Above the physical layer is the data link layer, which specifies, among other matters, how a user accesses the communication medium and related framing, error correction, and addressing issues. The particular set of rules within the data link layer associated with accessing the medium are denoted as the media access control (MAC) sublayer. Without such a layer, a user would not be able to, for example, distinguish idle transmissions from data-containing transmissions. In general, the data link layer will be strongly influenced by the actual transmission medium being used. Thus, the MAC sublayer must be changed depending upon the transmission medium and the communication protocol being supported.

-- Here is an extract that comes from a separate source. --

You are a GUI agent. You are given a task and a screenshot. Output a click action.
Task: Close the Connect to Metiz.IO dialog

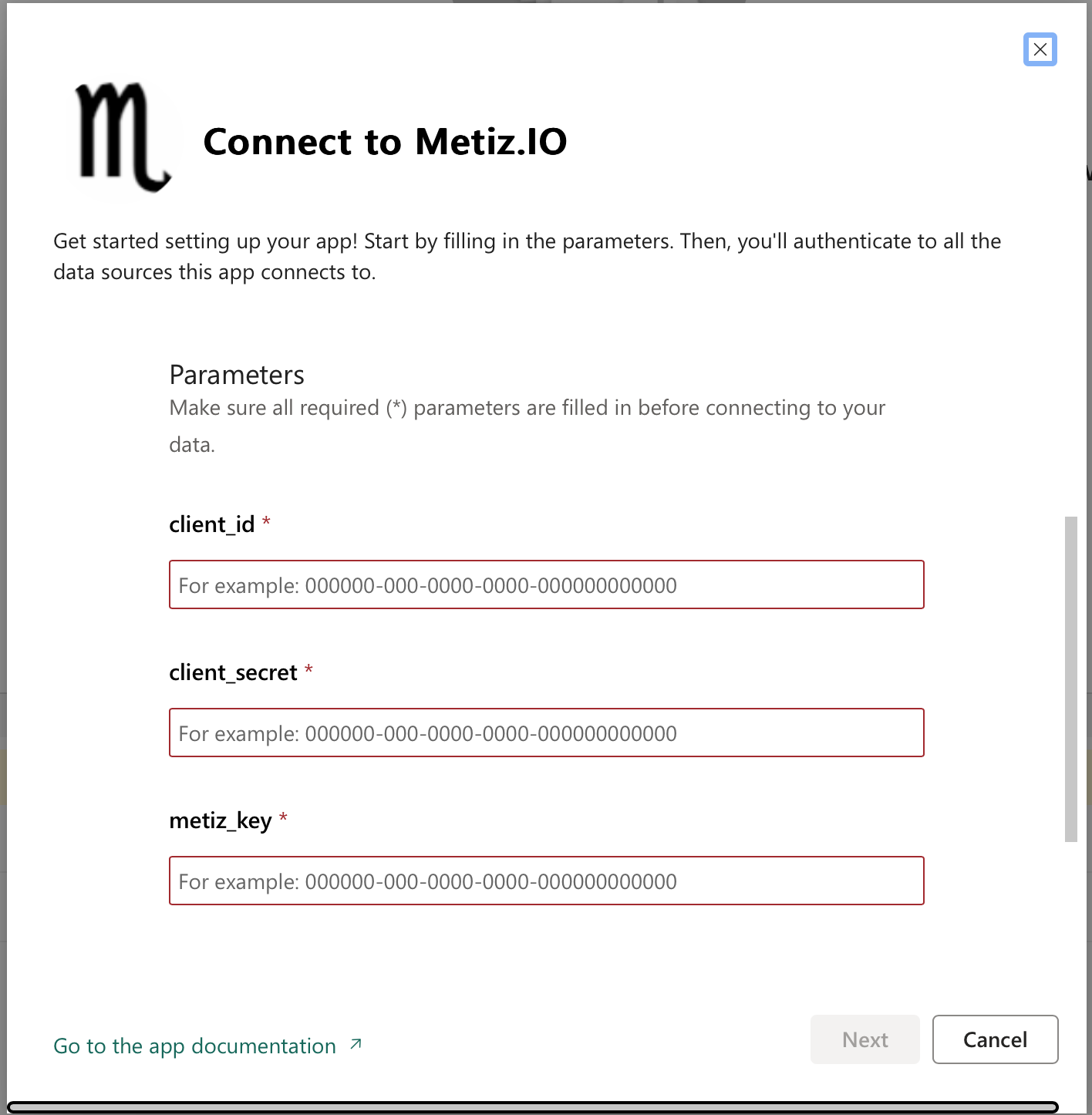click(x=1040, y=49)
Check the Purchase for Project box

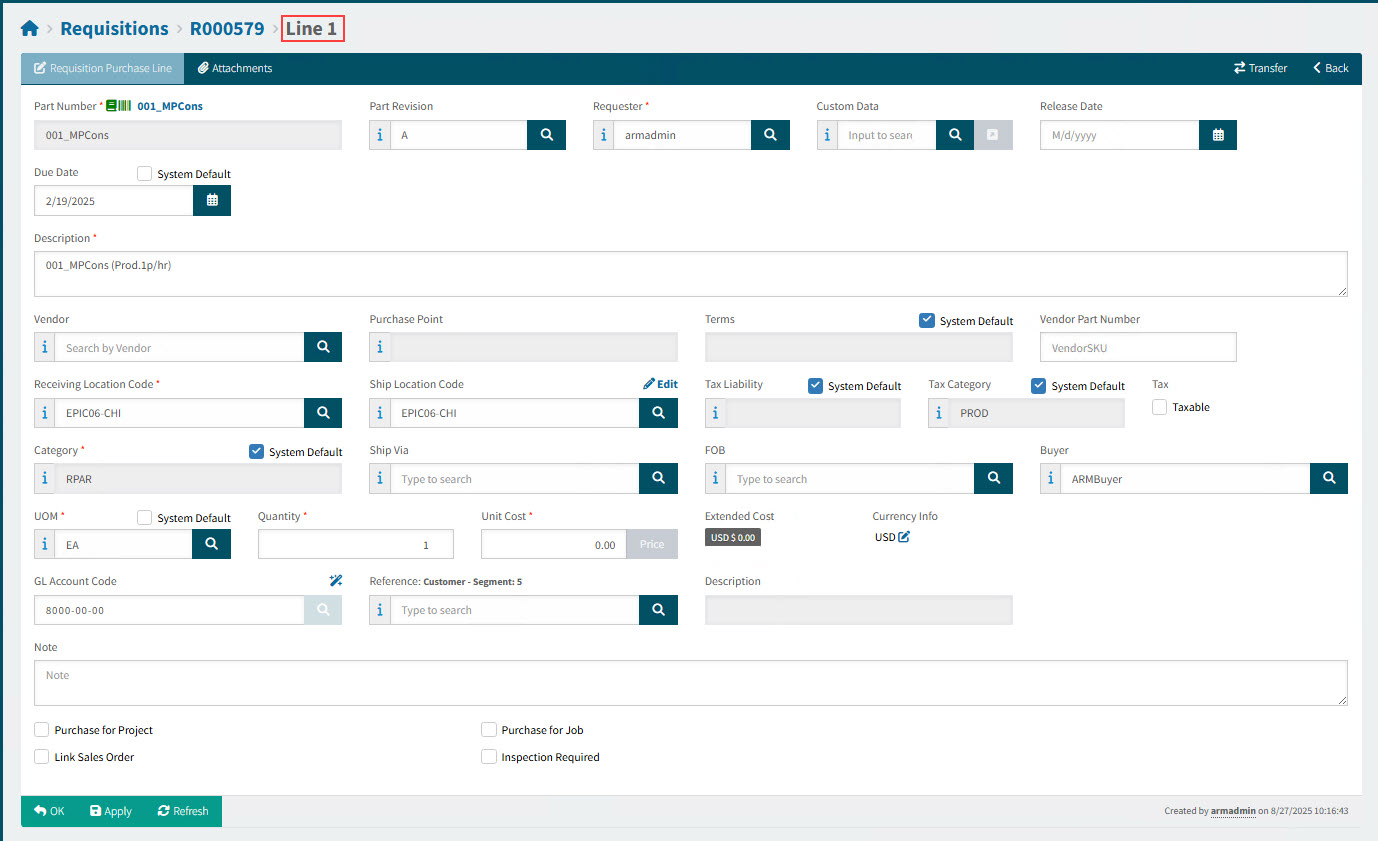(42, 730)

Two approaches are conventionally used to implement the MAC sublayer. In a dedicated approach, each communication protocol being supported requires its own MAC sublayer hardware. For example, each station in a one gigabit Ethernet network may have an application-specific integrated circuit (ASIC) dedicated to performing the appropriate MAC sublayer. Should the network also support a 10 gigabit Ethernet protocol, each station would need another ASIC to support the corresponding MAC sublayer.
Alternatively, a software-implemented approach may be used. In such a technique, a processor loaded with the appropriate software implements the MAC layer.
Each of the above-described approaches suffers from certain disadvantages. Although a dedicated hardware approach offers relatively fast processing speeds, each communication protocols being supported demands more die area since it most have its own MAC sublayer ASIC. Although a software-implemented approach does not require additional die area for each protocol being supported, it suffers from relatively lower processing speed. Thus, a user desiring a system which supports multiple communication protocols is faced with a quandary: choose dedicated MAC sublayer hardware for each protocol to get better processing speed but suffer from increased die space demands or use a processor to implement the necessary MAC sublayers but suffer from lower processing speed.
Accordingly, there is a need in the art for improved techniques to implement the MAC sublayer in communication systems supporting multiple communication protocols.